(RECORDS FOR THE TASK begins)

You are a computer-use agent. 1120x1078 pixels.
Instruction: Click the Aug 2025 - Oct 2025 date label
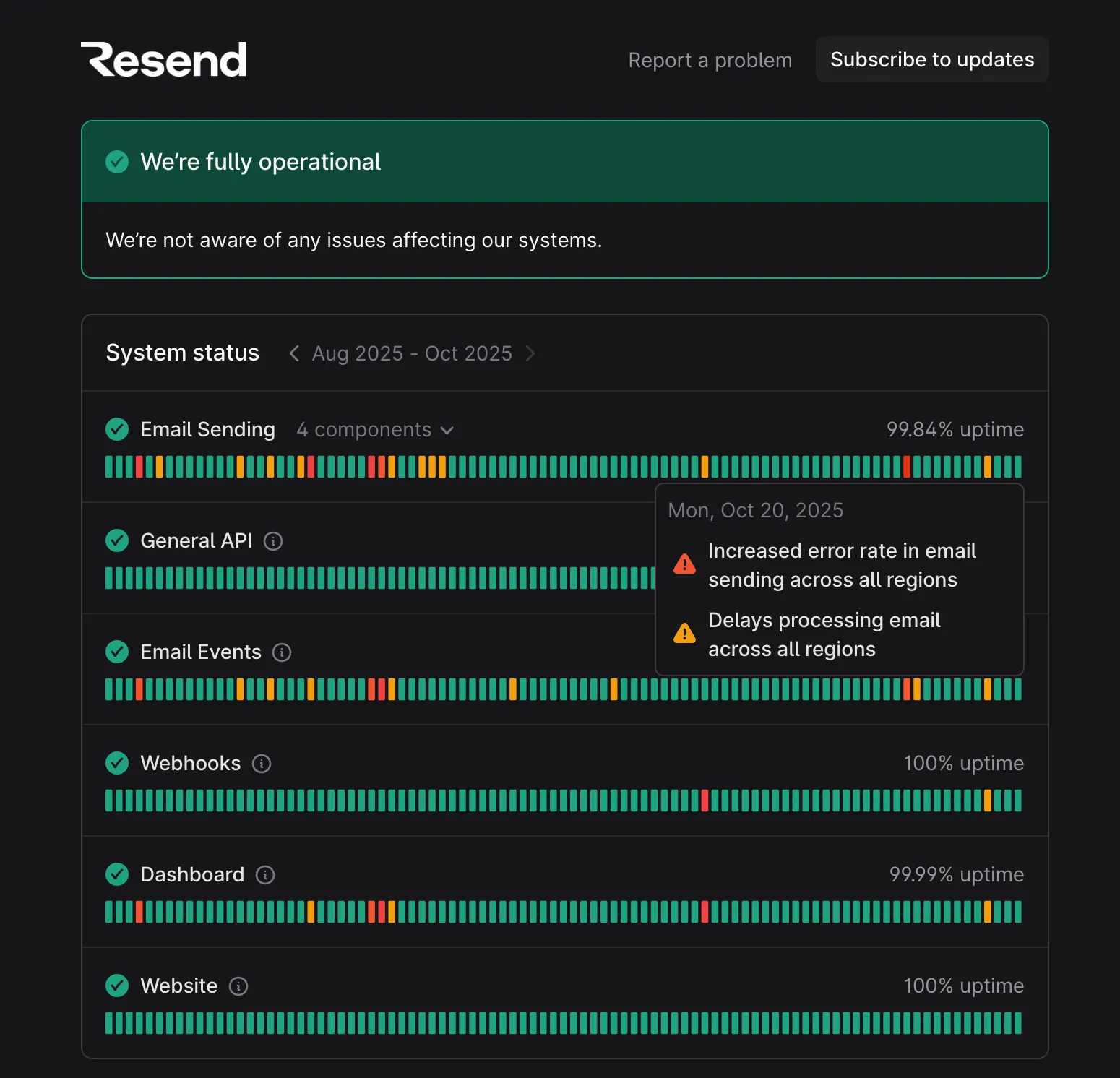(x=411, y=353)
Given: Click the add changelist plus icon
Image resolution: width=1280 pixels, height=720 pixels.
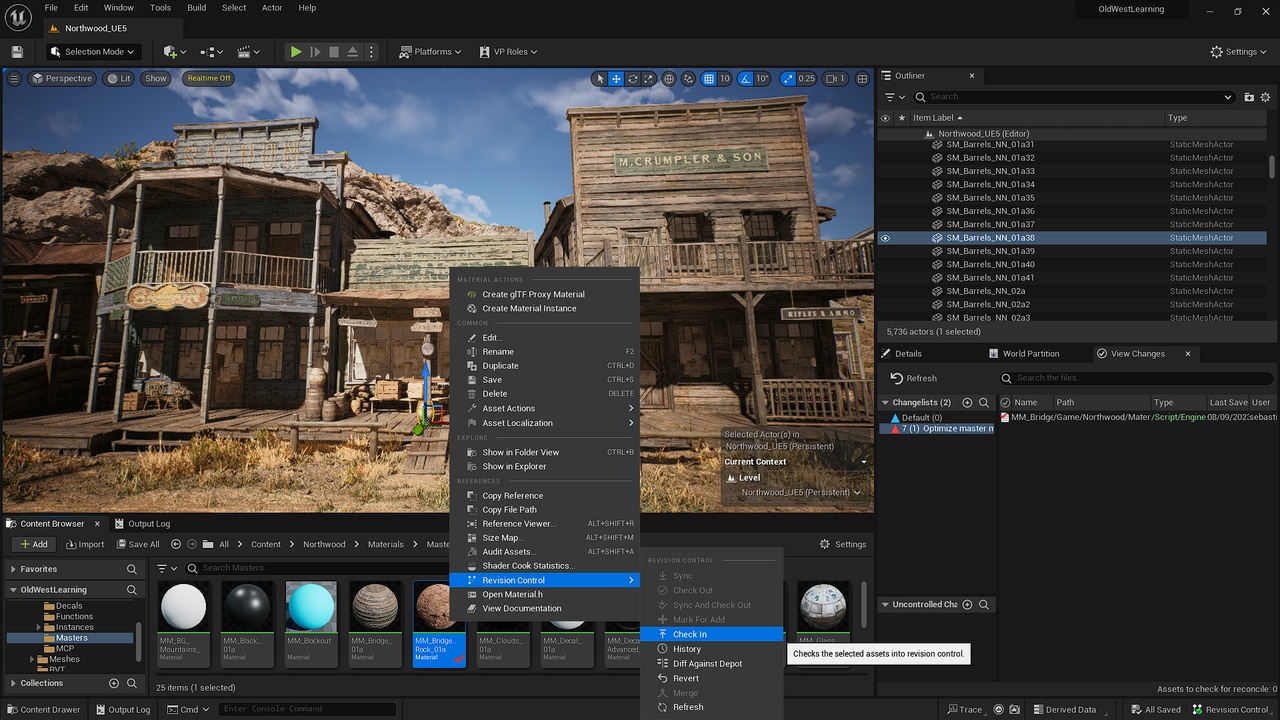Looking at the screenshot, I should pos(967,403).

(RECORDS FOR THE TASK ends)

ABOUT THIS TASK >>
Copy verbatim the span that begins at the line containing "Image resolution: width=1280" and ends at the last line of the material, inclusive of both; exclude pictures.

ANSWER TO THIS TASK >>
Image resolution: width=1280 pixels, height=720 pixels.
Looking at the screenshot, I should pos(967,403).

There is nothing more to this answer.